Victor Loret spent most of his life in Lyon. However, he was born in Paris in a family of musicians and was initially designated to be a pianist.
his fate had another opinion; victor loret started to study egyptology in the best possible way at the time by attending the lectures given by Gaston Maspero at the “College de France” and the “Ecole pratique des Hautes Etudes. “
In 1881, he was only 22 when his professor took him to Cairo to become one of the first young scientists of the mission “archeologique Francaise in Cairo, the forebear of the institute Francais d’archeologie Orientale.
In the same year, Eugene Lefebure, the first titulary of the only three years old “matris de conference” in Egyptology at the University of Lyon, was called to Egypt as well, to head the mission of archeologique Francaise, meeting Lefebure in Cairo was probably loret’s first contact with provincial egyptology, and was to exert a lasting effect on his career.
They worked together in the valley of the kings and published together, with bouriants help.
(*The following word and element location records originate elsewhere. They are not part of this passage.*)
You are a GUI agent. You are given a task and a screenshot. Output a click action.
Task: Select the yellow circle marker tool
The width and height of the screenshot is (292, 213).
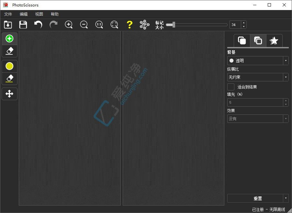tap(9, 66)
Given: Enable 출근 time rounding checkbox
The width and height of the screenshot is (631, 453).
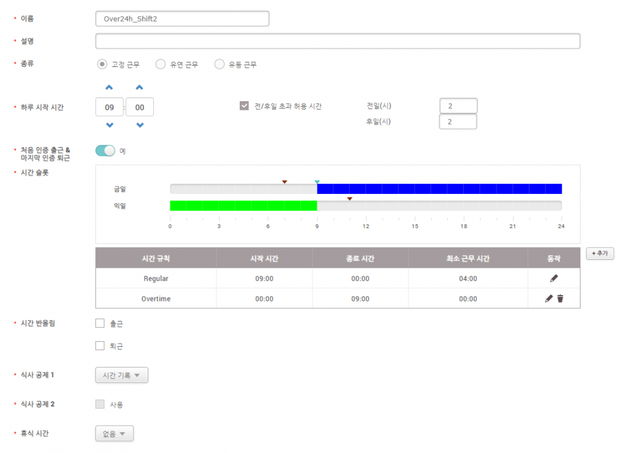Looking at the screenshot, I should click(x=100, y=323).
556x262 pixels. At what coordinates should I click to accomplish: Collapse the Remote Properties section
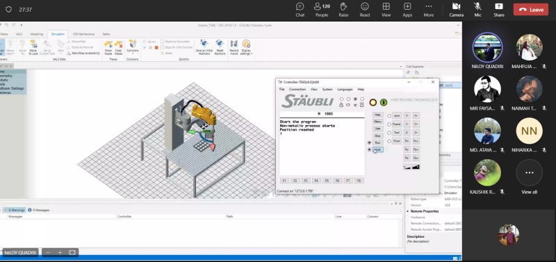point(408,211)
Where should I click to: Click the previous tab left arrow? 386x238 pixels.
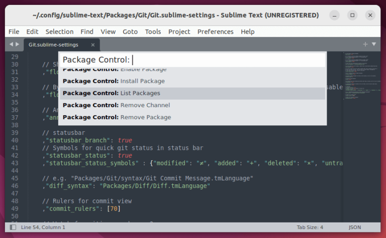(11, 45)
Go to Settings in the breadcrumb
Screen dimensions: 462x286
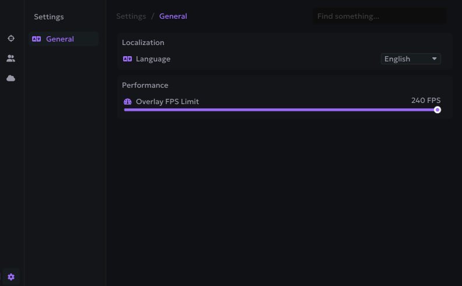pos(131,16)
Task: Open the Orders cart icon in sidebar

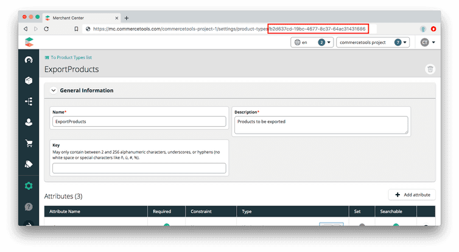Action: (x=29, y=143)

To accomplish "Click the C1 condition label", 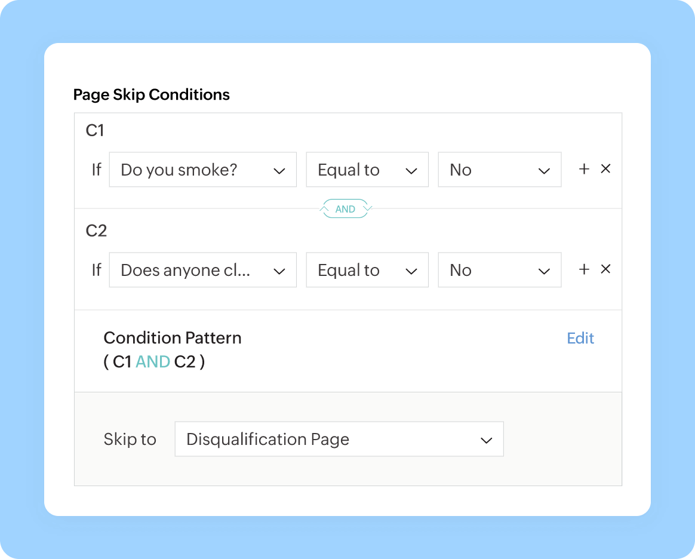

The tombs of Seti. Therefore, it is highly probable that Lefebure, when leaving his Lyon tenure in 1886, suggested loret’s name to replace him. loret was then only 26 years old, but he had already spent five years in Egypt.
Loret first taught egyptology in Lyon for 11 years. He seems to have settled down easily there and quickly found himself at ease in the Lyon milieu. his didactic concern prompted him to write a Manuel de langue egyptienne as soon as 1889 . Deeply interested in natural sciences, he regularly lectured for a mixed audience of students and amateurs about ancient Egyptian language and texts and natural history, attracting several local specialists of such questions.
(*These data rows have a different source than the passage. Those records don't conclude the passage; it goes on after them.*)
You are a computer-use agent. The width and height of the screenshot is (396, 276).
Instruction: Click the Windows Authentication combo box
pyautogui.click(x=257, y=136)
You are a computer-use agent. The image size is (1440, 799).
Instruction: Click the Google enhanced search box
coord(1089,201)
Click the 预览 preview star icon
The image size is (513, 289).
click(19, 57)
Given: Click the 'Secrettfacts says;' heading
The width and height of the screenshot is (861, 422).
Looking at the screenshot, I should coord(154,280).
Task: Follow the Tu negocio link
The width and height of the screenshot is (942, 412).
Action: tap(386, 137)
He thus established long-lasting scientific cooperation with Drs. Loret and Gaillard, whose study of mummified animals in the Cairo museum’s catalog general, was pioneering.
In 1897, loret had to leave Lyon, as he was appointed director of the Egyptian government’s antiquities service. After his demise in November 1899, he was never to return to Egypt again.
Even during his short but exceptionally fruitful stay in Egypt, he did not forget his students’ teaching duties. loret – as most of his contemporaries, belonging to an era when traveling to Egypt was far from easy – seems to have been very eager to bring students in early contact with Egyptian archeology by physical access to the objects; so he collected, by purchase or as gifts resulting from colleagues excavations, as small objects of daily life which he intended to bring back to Lyon for enlivening his lectures.
Thus gathered some 1200 things. When back to Lyon, Loret had them exhibited in specially manufactured showcases in the classroom of the faculty of literature. He also used large-size photographs of famous Egyptian artifacts kept in various museums for his lectures. Still, the primary egyptological tool that Loret developed in Lyon was the specialized library initiated by Lefebure, thanks to special funding from the ministry. While constantly keeping up-to-date the general egyptological fund, he also kept buying for himself and putting extensive collections of books in several specialized fields, accordion to his curiosity: natural history (Botanics, zoology), Egyptian music, or travelers’ writings on Egypt and the near east were lavishly acquired. During his lifetime, his library was open to his students every day in his apartment, close to the university, QAI Claude bernard.
His commitment showed fruit. Being then the only chair of egyptology in France and outside Paris, the University of Lyon received students from different regions and trained some of the most brilliant egyptologists of the first half of the last century, such as Henri Gauthier, Pierre montet .eugene devalued, Charles keuntz, and Alexandre variable. When he retired, the studies written by his colleagues to honor him, more than 900 pages,
His last will was particularly generous: he bequeathed all his books to the university library and his philological desires to Pierre montet, while one of his favorite students, Alexandre varille, received the central part of his scientific archive, now kept at the University of Milano. Thus long after his death, his valuable contribution to Egyptology is shared across the alps.